Still. She was surprised to have forgotten the pin completely.
There was a knock on the door and Iseult dropped her skirt, shuffling about to see if the blood was still wet enough to smear into the floor any better (it was), and then she stood over the worst part. “Come in,” she said, finding she enjoyed the clear sound of her voice without Beatrice’s static in the background.
It was Sarah with her tea, not Mrs. Pennington. The two women eyed each other warily, like dogs meeting on the street.
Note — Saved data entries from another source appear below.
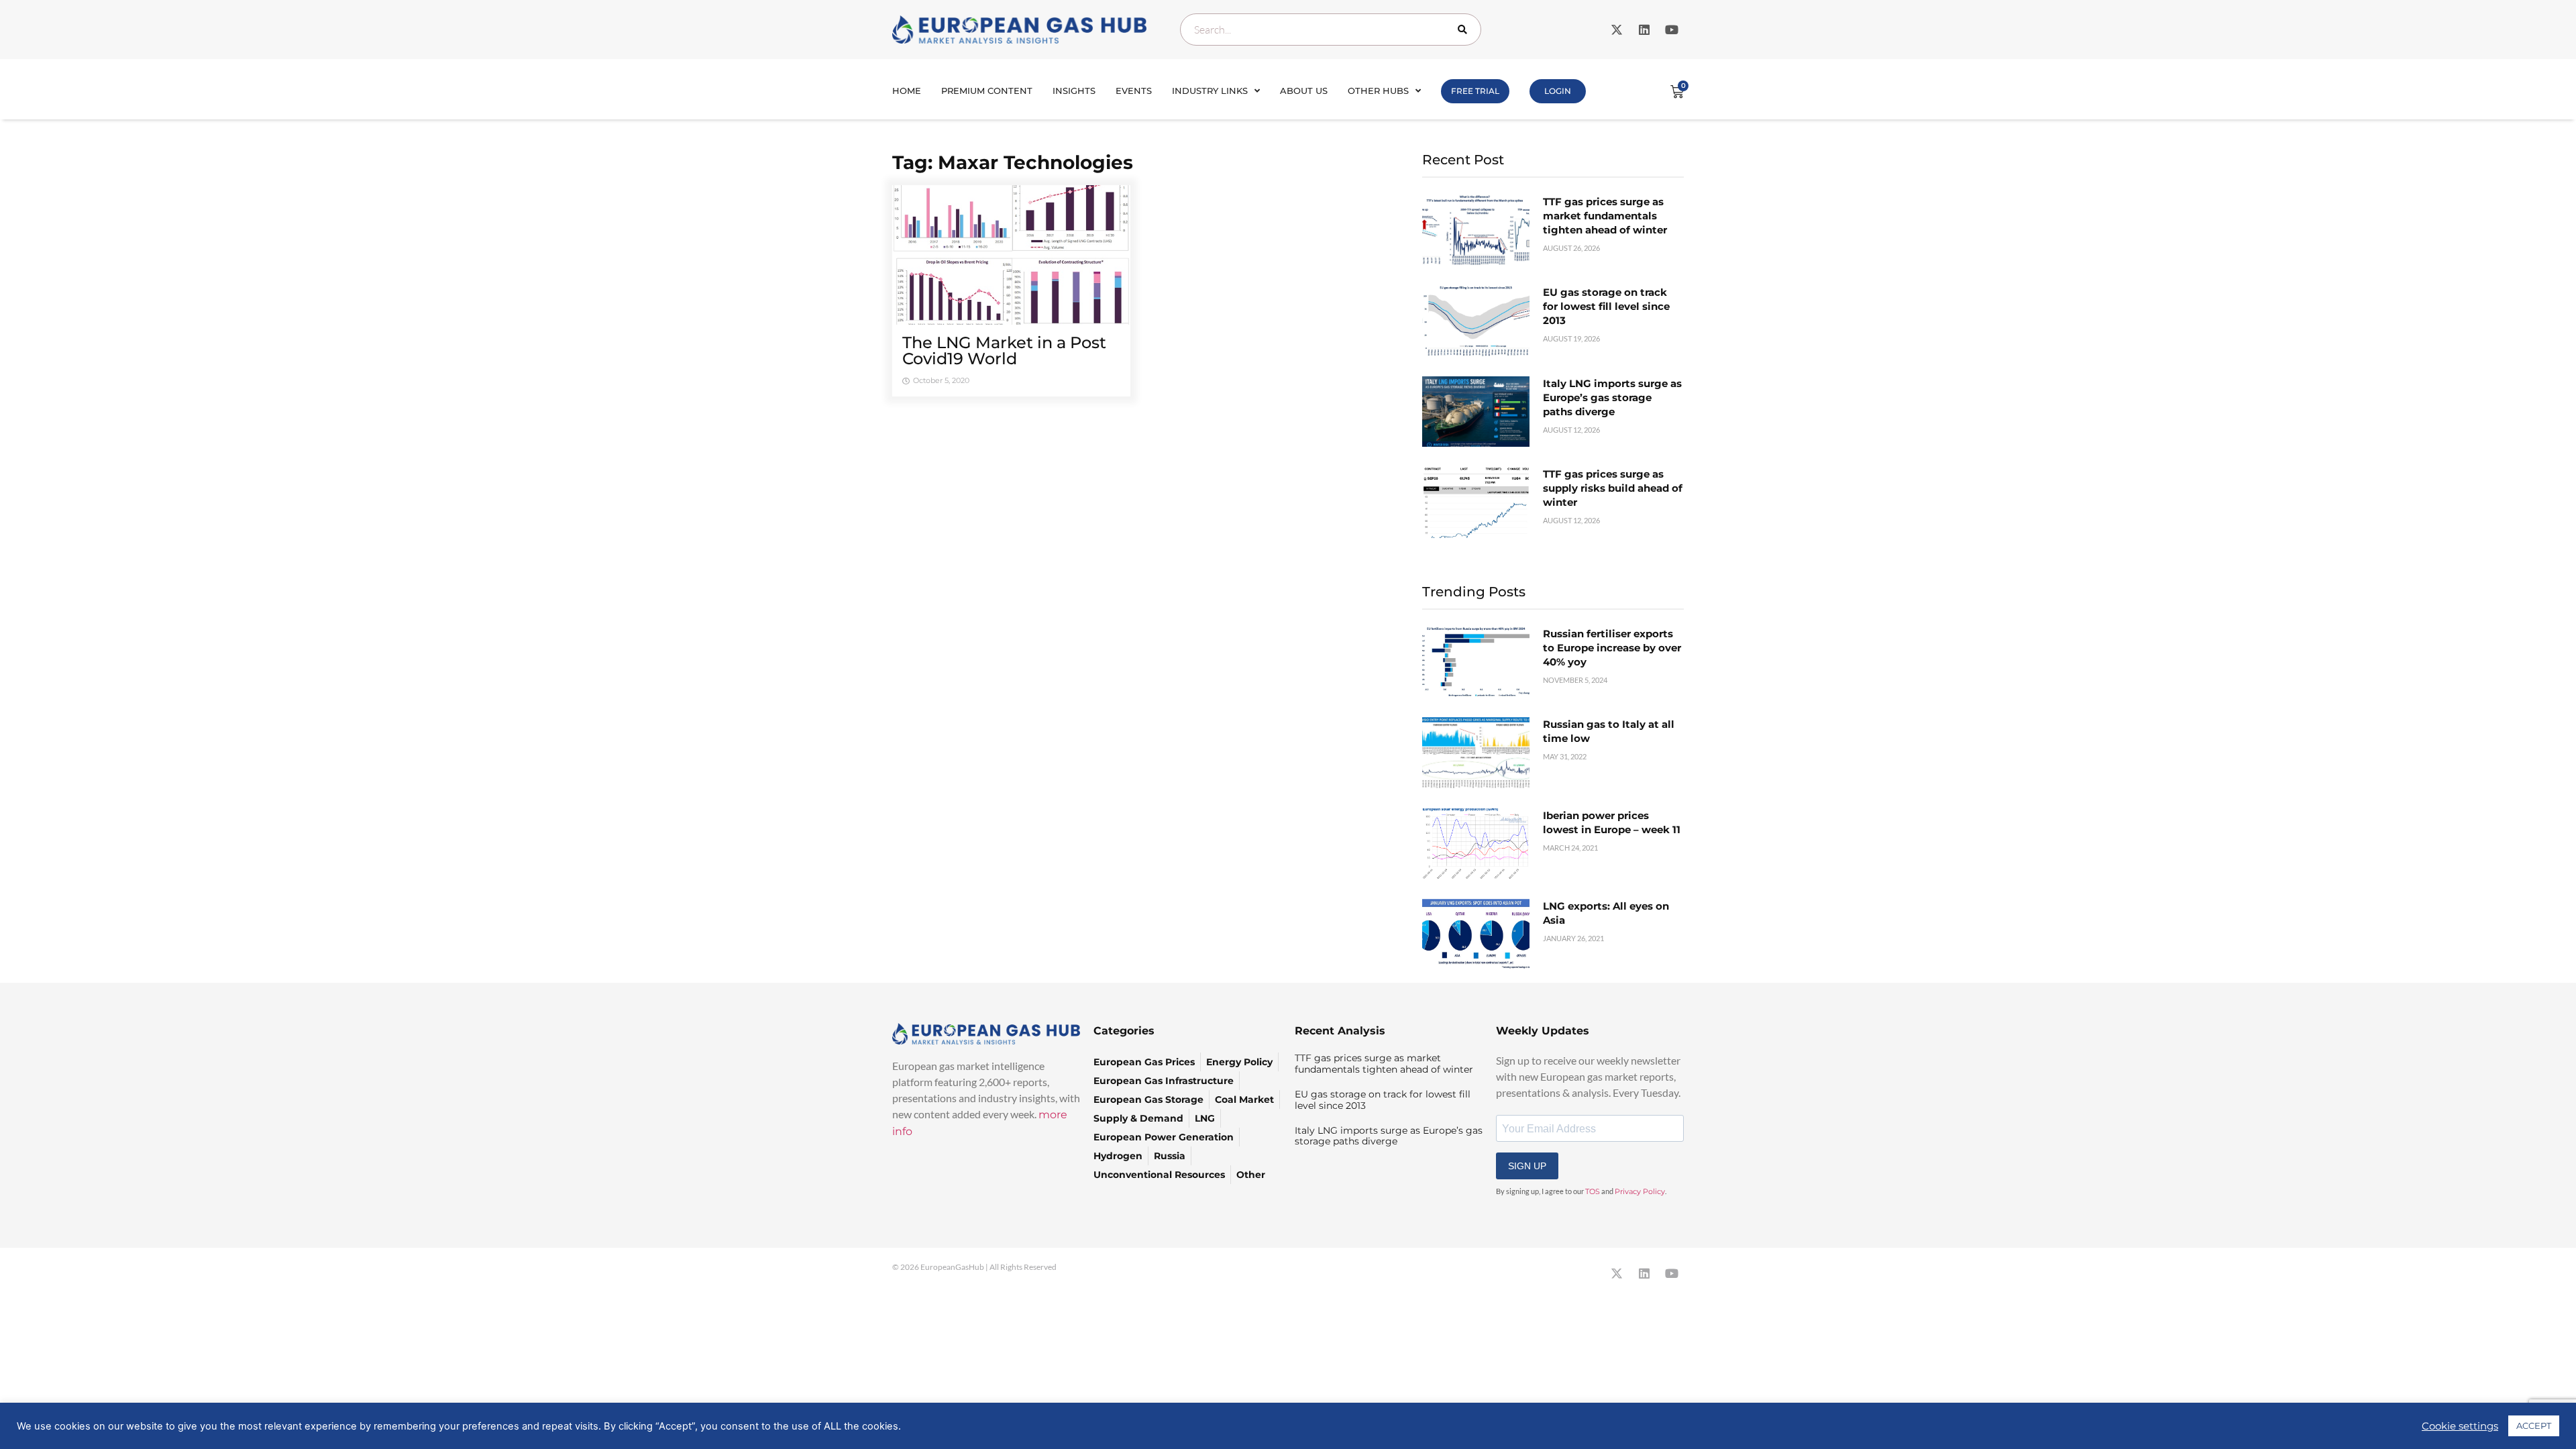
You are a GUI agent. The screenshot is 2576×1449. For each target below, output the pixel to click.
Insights (1074, 90)
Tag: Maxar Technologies (1012, 162)
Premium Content (986, 90)
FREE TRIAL (1475, 91)
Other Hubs (1378, 90)
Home (906, 90)
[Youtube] (1672, 29)
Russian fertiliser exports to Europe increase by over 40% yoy (1612, 647)
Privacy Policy (1640, 1191)
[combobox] (1330, 29)
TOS (1592, 1191)
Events (1134, 90)
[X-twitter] (1617, 29)
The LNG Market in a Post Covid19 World (1004, 350)
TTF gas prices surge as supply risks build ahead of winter (1612, 488)
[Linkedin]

Sarah did what she always did, standing awkwardly with the tray as if perhaps she expected Iseult to relieve her of it. Mrs. Pennington said that Iseult was under no circumstances to do this, and that if Sarah wasn’t prepared to do the duties of a proper maid, well then, she should have been born into a family with fewer daughters so she needn’t have gone into service. Still, Iseult stutter-stepped toward her, but then remembered that she needed to stay where she was to keep the bloodstain covered.